NanoMuPLeR / it

Overview

NanoMuPLeR / it is the Italian split of MuPLeR-retrieval, a multilingual legal retrieval benchmark based on European Union legal passages. Queries are synthetic Italian legal questions, and documents are Italian DGT-Acquis passages. Each query has one relevant passage, so the task focuses on exact passage identification rather than broad topical matching. The split is useful for testing whether retrieval models can connect formal Italian legal questions to the correct EU passage when many candidates share institutions, regulations, products, or legal terminology.

Details

What the Original Data Measures

MuPLeR-retrieval evaluates multilingual parallel legal retrieval using DGT-Acquis passages and synthetic parallel queries. The source dataset card describes a 10,000-passage corpus with 200 queries per language. The broader DGT-Acquis resource is part of the European Union's multilingual legal corpus infrastructure.

In this Italian split, both queries and documents are in Italian. The retrieval system must find the one passage that grounds the answer, even when competing passages discuss a similar legal field or reuse the same institutional vocabulary.

Observed Data Profile

The Nano split contains 200 queries, 10,000 documents, and 200 positive qrel rows. Each query has exactly one positive. Queries average 140.77 characters, while documents average 726.14 characters.

Examples include EU trademark opposition, etymology and specification of a cured meat product, mental-health prevention frameworks, salmonella-control expenditure notifications, and milk-lamb breed definitions. The task therefore mixes legal procedure, agricultural product specifications, public-health policy, and administrative reporting.

BM25 Evaluation Profile

The BM25 candidate subset uses top-500 candidates and reaches nDCG@10 of 0.7920, hit@10 of 0.8750, and recall@100 of 0.9500. BM25 performs well because Italian EU legal passages contain distinctive names, product labels, regulation numbers, institutional terms, and formal phrases that are often echoed in the queries.

The moderate gap to dense and hybrid retrieval shows that sparse matching is not enough for all questions. Some queries use compressed paraphrases of longer legal language, and several passages can share the same legal domain while differing in the exact requested condition.

Dense Evaluation Profile

The dense candidate subset from harrier_oss_v1_270m uses top-500 candidates and reaches nDCG@10 of 0.8257, hit@10 of 0.9200, and recall@100 of 0.9750. Dense retrieval is stronger than BM25 on every reported metric, indicating that semantic similarity captures many Italian legal paraphrases and definitional questions better than term frequency alone.

This profile is especially useful for model researchers because it shows a split where embedding retrieval is the better standalone first-stage ranker. A strong dense model must still preserve fine distinctions among similar EU provisions, products, and procedural descriptions.

Reranking Hybrid Evaluation Profile

The reranking_hybrid subset uses top-100 candidates, with one row receiving the optional rank-101 safeguard. It reaches nDCG@10 of 0.8422, hit@10 of 0.9250, and recall@100 of 0.9950. The hybrid profile is the strongest overall, improving candidate coverage and early ranking beyond the dense-only subset.

This means Italian MuPLeR is a good case for hybrid search: BM25 contributes exact legal and product terminology, while dense retrieval contributes paraphrase sensitivity. A reranker should benefit from seeing the combined candidate pool rather than either standalone retrieval list.

Metric Interpretation for Model Researchers

With one positive per query, hit@10 is the proportion of questions whose answer passage is available near the top, while nDCG@10 rewards placing that passage earlier. Recall@100 measures whether the candidate-generation stage gives a reranker access to the positive.

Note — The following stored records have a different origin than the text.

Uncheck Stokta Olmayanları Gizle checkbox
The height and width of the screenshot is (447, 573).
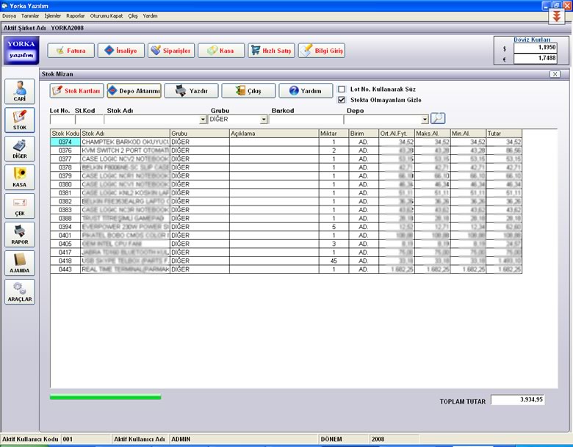[342, 100]
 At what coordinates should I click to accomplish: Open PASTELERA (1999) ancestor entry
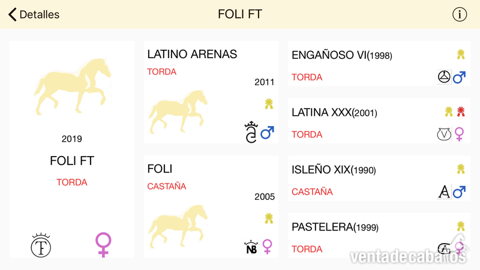point(379,235)
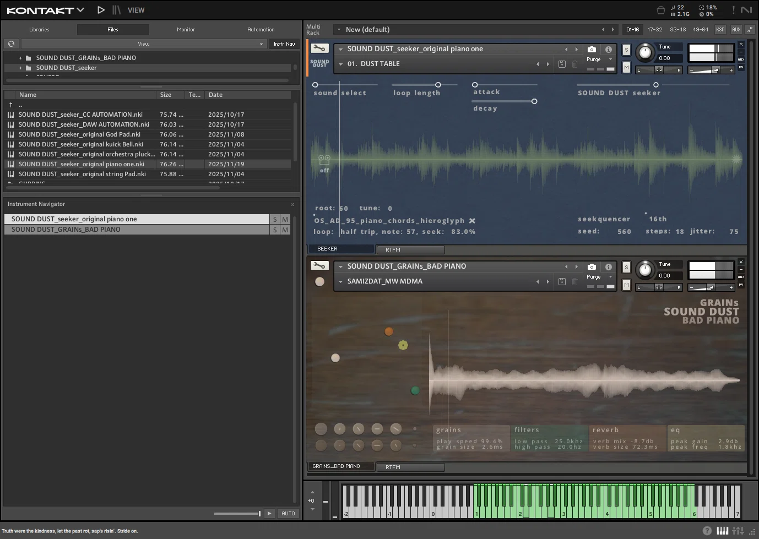
Task: Click the play transport icon in top bar
Action: (x=101, y=10)
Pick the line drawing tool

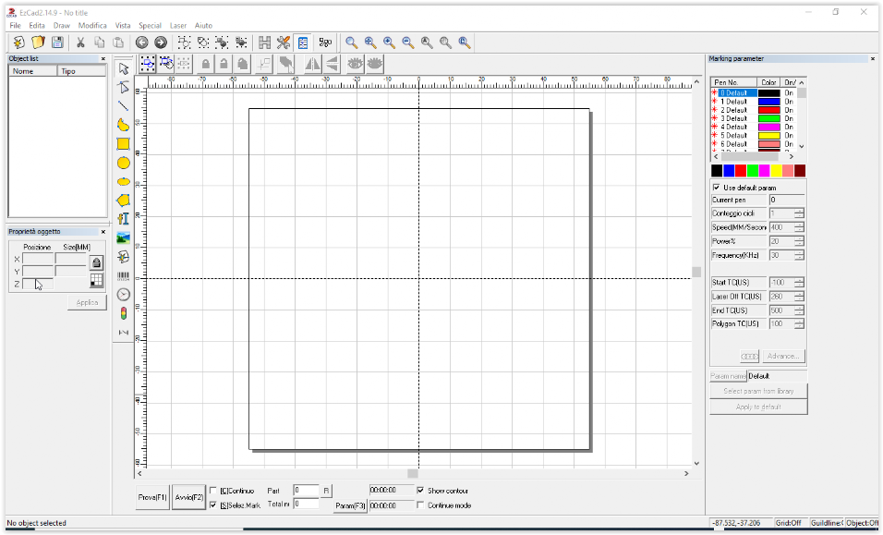(123, 105)
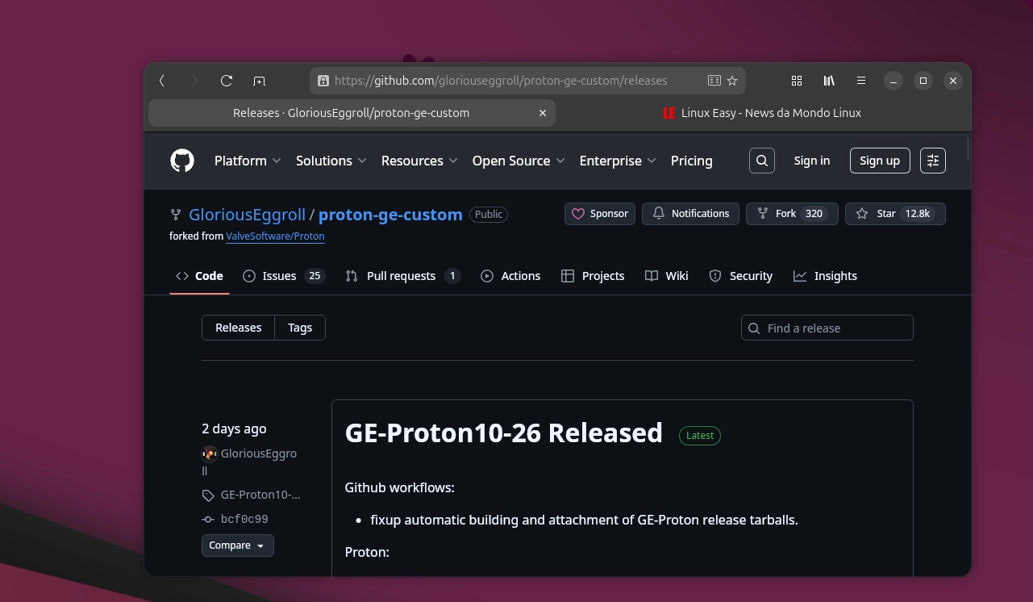1033x602 pixels.
Task: Open the ValveSoftware/Proton fork source link
Action: [275, 236]
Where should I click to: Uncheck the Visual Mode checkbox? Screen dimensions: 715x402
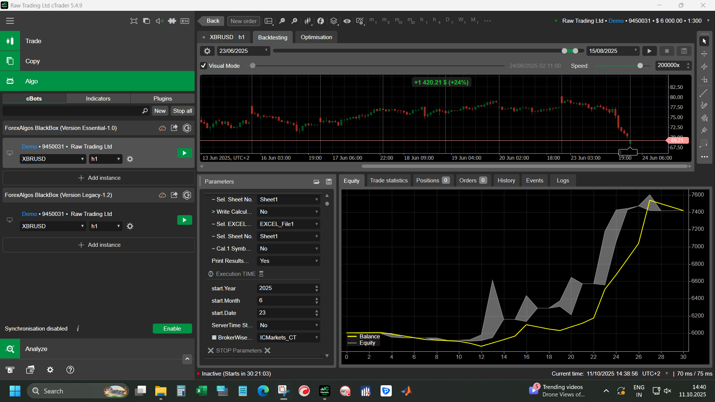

For this split, dense retrieval clearly improves over BM25, and hybrid retrieval improves further. The ordering suggests that Italian legal retrieval depends heavily on semantic matching, but exact lexical anchors remain valuable for robust coverage.

Query and Relevance Type Tendencies

Queries are formal Italian questions that often ask for a named product, regulatory fact, disease-control measure, EU legal procedure, or breed/specification detail. Relevant documents are formal EU legal and administrative passages with long sentences and dense terminology.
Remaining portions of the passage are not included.